[Stored dataset items]
+ + + + +

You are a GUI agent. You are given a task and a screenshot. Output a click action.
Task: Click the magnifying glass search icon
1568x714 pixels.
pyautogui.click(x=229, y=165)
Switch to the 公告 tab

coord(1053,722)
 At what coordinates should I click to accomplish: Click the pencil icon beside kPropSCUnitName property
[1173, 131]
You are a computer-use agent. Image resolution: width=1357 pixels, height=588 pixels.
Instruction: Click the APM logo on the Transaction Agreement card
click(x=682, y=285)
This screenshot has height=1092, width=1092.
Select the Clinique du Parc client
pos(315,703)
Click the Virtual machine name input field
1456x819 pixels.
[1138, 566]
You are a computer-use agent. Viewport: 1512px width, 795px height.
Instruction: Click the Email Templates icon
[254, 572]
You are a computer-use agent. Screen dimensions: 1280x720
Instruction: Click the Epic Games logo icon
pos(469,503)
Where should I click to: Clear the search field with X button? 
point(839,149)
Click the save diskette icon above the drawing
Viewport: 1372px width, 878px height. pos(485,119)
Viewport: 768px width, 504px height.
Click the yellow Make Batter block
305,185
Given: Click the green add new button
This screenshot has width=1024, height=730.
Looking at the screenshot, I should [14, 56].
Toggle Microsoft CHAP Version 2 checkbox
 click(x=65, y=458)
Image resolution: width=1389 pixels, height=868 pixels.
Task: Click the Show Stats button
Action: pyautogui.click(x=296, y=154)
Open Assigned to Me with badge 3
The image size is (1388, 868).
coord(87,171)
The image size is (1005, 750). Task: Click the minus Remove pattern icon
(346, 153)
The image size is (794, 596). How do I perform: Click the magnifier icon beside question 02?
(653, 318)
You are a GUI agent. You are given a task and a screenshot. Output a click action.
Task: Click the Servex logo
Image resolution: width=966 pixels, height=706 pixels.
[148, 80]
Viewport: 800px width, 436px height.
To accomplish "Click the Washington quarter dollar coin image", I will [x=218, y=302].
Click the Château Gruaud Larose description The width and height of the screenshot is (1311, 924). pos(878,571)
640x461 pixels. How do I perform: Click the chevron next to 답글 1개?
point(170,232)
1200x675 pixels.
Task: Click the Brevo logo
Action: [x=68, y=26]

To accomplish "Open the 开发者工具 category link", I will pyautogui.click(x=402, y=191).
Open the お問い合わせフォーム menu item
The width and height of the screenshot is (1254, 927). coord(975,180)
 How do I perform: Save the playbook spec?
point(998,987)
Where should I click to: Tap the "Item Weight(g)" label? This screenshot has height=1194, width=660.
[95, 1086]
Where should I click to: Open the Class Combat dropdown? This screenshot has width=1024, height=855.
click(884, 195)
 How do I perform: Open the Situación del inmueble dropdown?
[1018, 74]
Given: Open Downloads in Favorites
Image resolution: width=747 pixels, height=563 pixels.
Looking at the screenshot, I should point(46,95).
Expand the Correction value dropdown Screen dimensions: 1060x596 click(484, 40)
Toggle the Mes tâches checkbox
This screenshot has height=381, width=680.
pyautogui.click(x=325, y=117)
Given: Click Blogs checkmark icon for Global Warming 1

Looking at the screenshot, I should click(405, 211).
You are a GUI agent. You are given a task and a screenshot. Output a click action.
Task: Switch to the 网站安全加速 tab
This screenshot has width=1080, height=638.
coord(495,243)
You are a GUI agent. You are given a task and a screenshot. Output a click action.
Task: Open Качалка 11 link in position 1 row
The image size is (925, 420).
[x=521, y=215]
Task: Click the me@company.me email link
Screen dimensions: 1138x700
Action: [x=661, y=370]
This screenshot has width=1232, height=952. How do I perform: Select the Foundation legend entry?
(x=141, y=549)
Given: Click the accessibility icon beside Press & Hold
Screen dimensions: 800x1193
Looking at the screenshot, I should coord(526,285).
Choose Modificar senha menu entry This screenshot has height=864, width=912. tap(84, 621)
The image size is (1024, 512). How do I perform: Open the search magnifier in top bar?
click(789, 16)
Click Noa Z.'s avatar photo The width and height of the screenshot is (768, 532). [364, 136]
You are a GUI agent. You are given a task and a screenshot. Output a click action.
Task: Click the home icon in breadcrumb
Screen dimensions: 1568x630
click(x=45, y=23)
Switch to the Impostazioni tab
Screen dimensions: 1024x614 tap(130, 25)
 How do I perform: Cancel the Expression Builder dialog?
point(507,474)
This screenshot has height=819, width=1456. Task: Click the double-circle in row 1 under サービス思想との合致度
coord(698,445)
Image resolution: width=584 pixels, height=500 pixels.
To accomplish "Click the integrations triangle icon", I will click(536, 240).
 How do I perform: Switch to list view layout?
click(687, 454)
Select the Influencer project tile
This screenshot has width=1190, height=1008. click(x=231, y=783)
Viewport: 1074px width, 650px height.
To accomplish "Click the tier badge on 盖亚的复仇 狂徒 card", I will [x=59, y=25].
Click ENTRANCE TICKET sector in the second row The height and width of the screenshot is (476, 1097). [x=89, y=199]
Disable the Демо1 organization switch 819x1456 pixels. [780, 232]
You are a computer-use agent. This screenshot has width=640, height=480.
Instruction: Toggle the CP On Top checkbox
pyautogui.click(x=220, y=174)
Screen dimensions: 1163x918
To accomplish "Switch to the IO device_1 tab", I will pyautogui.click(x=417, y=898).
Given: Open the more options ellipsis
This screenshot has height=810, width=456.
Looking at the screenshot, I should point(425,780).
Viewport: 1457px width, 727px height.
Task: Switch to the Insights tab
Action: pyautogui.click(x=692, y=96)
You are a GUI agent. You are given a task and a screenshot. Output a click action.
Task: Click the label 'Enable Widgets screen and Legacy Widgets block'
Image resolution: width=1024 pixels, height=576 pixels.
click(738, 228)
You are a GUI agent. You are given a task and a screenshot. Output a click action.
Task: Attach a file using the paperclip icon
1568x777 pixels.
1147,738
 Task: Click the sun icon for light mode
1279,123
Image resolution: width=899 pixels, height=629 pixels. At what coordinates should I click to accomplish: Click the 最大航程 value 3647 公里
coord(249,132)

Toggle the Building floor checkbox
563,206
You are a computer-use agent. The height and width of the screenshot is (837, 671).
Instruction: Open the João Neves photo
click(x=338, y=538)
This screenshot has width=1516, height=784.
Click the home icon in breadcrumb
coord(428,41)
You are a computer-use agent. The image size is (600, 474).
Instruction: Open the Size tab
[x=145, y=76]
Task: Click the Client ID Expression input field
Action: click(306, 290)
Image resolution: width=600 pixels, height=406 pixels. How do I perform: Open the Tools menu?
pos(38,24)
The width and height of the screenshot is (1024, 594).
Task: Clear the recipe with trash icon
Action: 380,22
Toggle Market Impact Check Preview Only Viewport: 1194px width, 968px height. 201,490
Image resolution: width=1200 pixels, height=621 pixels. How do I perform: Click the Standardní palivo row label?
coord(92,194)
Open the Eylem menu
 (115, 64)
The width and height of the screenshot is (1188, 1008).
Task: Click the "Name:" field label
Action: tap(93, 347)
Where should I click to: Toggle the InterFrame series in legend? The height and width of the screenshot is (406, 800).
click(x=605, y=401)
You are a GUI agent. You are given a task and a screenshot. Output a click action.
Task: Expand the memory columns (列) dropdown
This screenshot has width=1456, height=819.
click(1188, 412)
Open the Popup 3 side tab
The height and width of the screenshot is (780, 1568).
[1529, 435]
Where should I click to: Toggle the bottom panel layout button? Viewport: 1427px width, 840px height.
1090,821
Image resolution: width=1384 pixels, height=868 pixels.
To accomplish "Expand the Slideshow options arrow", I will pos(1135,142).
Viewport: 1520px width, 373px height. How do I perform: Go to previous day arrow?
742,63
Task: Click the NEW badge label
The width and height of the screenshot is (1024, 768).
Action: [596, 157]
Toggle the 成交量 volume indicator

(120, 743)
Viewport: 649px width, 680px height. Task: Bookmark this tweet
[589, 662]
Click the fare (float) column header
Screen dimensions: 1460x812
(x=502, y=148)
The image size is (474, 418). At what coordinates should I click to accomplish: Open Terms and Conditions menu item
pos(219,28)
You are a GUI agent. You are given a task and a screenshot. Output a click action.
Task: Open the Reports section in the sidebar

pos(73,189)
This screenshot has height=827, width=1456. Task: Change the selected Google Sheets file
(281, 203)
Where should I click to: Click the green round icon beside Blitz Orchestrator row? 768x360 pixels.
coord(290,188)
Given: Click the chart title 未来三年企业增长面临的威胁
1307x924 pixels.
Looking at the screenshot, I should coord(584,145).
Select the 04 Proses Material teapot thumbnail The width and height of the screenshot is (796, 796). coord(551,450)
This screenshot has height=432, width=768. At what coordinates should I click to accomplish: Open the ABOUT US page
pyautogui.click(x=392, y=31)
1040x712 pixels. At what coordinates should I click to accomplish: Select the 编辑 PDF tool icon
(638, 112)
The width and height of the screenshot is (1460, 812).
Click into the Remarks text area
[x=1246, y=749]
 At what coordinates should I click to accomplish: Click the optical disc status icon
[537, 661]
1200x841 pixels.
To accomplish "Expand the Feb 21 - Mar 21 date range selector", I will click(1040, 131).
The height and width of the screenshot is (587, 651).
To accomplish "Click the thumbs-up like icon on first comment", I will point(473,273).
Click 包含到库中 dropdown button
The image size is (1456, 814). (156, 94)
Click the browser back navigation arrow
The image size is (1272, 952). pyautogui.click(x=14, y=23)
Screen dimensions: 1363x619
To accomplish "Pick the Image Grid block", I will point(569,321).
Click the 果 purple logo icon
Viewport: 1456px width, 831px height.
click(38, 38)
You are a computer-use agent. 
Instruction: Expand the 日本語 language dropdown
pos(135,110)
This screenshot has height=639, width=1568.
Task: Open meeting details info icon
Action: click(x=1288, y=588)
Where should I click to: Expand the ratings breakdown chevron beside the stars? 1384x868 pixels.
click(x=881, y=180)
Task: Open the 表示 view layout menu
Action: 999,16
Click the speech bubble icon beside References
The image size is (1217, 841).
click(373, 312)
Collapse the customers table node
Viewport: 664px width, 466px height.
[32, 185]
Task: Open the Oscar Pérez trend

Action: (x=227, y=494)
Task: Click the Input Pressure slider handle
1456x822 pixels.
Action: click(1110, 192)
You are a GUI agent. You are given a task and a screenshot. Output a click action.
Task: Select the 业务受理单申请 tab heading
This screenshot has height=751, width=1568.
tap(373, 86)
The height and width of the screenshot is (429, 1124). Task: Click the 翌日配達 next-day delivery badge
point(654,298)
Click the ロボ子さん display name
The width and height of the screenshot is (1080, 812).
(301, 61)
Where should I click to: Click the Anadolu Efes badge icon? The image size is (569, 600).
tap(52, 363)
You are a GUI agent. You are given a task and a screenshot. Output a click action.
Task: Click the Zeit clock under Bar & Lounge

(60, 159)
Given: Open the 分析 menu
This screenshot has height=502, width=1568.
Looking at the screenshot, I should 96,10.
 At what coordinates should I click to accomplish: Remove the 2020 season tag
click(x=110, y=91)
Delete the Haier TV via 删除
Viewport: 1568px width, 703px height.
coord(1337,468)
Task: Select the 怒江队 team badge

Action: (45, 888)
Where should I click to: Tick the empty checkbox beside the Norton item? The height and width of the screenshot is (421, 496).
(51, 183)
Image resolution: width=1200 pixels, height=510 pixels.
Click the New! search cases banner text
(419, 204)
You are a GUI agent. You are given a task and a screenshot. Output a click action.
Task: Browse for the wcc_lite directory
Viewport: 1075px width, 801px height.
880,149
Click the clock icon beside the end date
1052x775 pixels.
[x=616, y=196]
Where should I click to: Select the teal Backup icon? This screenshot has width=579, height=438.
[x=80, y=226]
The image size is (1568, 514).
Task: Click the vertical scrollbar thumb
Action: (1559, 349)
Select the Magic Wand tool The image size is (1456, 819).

+ + + + +

■ Exercise goal
Reproduce the rows, requests included, starting with the line that contains "disc status icon" and going on through the line that contains "will click(1040, 131).". Scale every coordinate in the answers by 0.75 and round each to a whole number, with halves rounding up.

■ Exercise answer
 At what coordinates should I click to accomplish: Click the optical disc status icon
[403, 496]
1200x841 pixels.
To accomplish "Expand the Feb 21 - Mar 21 date range selector", I will click(780, 98).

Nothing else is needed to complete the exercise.